§ **提示文**
10
04
2014
大雪山系 ニペソツ山
待望のニペソツ山へ
トムラウシ山への縦走計画を変更して高原沼巡りに切り替えたことにより、北海道遠征の日程に1日余裕が出来たので、昨年登ることができなかったニペソツ山を登ることにした.ニペソツ山は一般人には殆ど知られていない山だが、北海道の山登りをする人達の間ではかなり人気のある山だ.かの深田久弥さんもニペソツ山を最初の百名山の選定時に採り入れなかった事を悔やんでいたと言う.この素晴らしいニペソツ山が百名山に入らなかったことは結果的には良かったと思うが、もし百名山入りしていたら山は荒らされて悲惨な状況になっていただろう.

§ **練習問題**
1. ニペソツ山の文章について、次の問いに答えよ。
(a) 北海道遠征の日程に1日余裕が出来たのは、何の計画を何に切り替えたためか。
(b) ニペソツ山を最初の百名山の選定時に採り入れなかった事を悔やんでいたと言われるのは誰か。
(c) もし百名山入りしていたら、山はどうなっていたと書き手は述べているか。
2. ニペソツ山の文章を、最後の文の後から引き継いで書き進めよ。

§ **データ行**
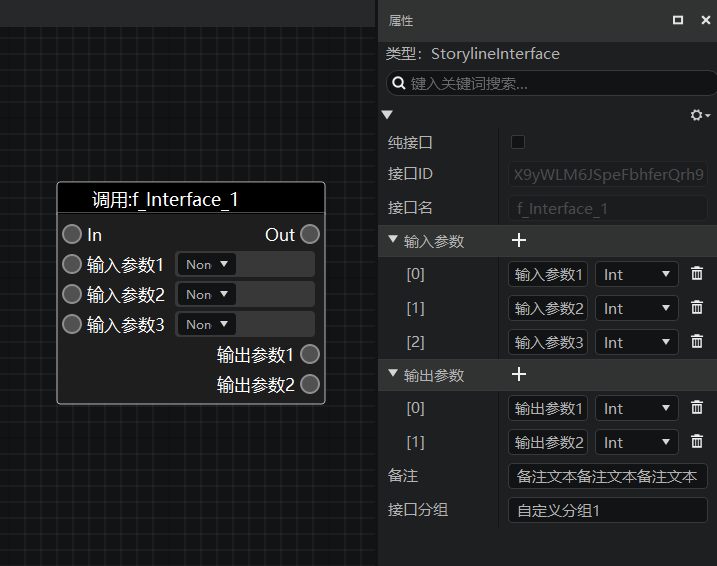Viewport: 717px width, 566px height.
Task: Open None dropdown for 输入参数1 on node
Action: click(x=207, y=264)
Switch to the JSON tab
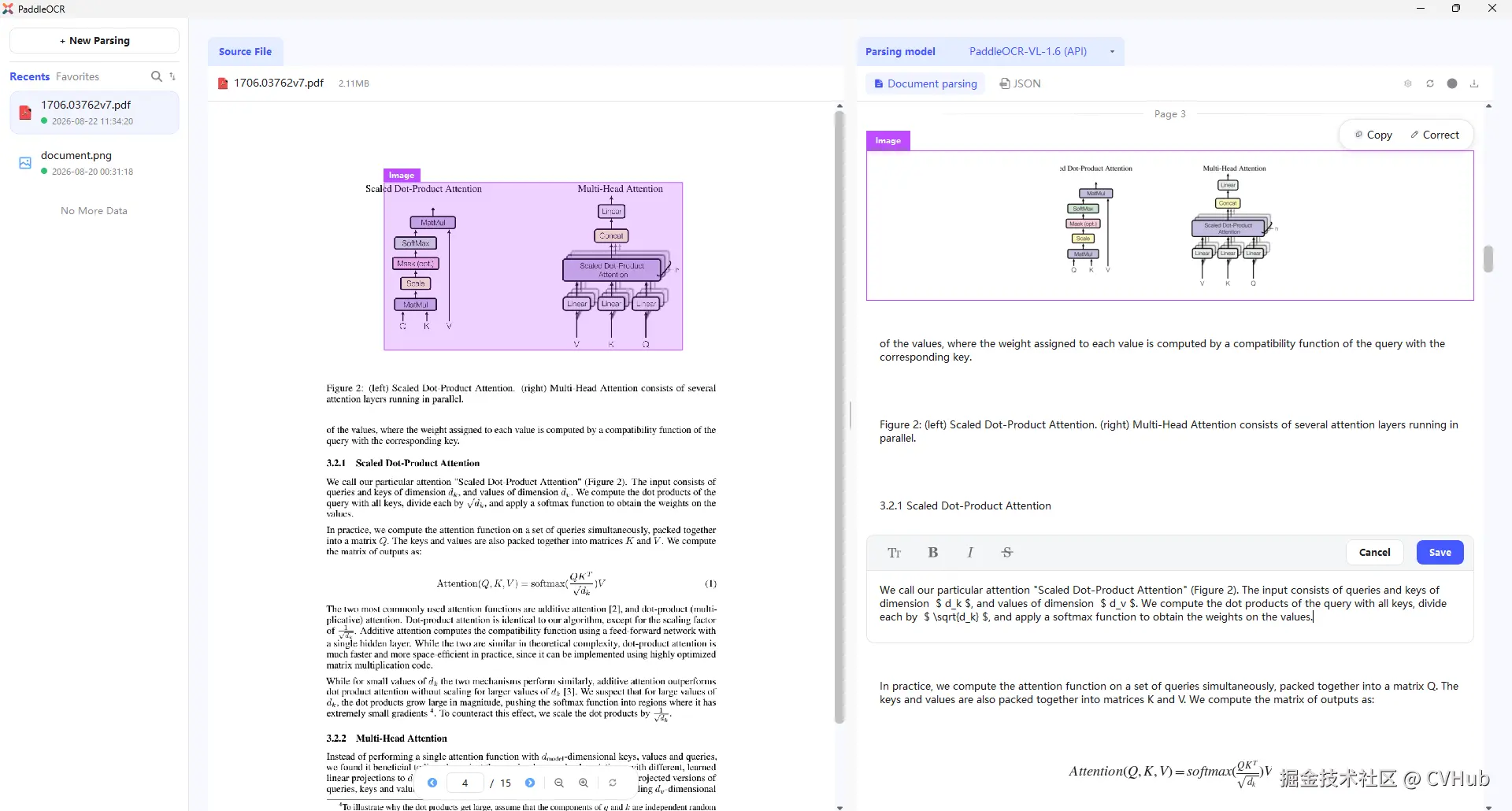 pyautogui.click(x=1020, y=83)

§ **解答**
1.
(a) トムラウシ山への縦走計画を高原沼巡りに切り替えたため。
(b) 深田久弥さん。
(c) 荒らされて悲惨な状況になっていただろうと述べている。

2.
昨年ニペソツ山に登ることができなかったのは、ニペソツ山の登山口への公共交通機関が全く無く、糠平温泉から登山口までのタクシーの送迎料金が1万5,6千円も掛かると言われて泣く泣く断念したのだったが、今年は昨年の二の舞にならない様に公共交通機関を使ってどのようにニペソツ山を攻略するのか事前に戦略を立てていた.公共交通機関として利用できるのは1日に1往復しかない旭川〜帯広間を結ぶ高速バス『三国号』しか利用できない.早朝に着いて夕方に乗れれば日帰りという事も可能だが、登山口に一番近いバス停である十勝三股の時刻は、旭川→帯広行きが 12:45、帯広→旭川行きが 15:57 という何とも中途半端な時間だ.十勝三股から一六の沢コース登山口の杉沢出合までは2時間以上林道を歩かなければならない.前日からテントを張って、早朝から登り始めても12:45までに十勝三股まで戻って来ることはどう考えても無理なので、結局帰りは15:57の帯広→旭川行きに乗るしか選択肢がない.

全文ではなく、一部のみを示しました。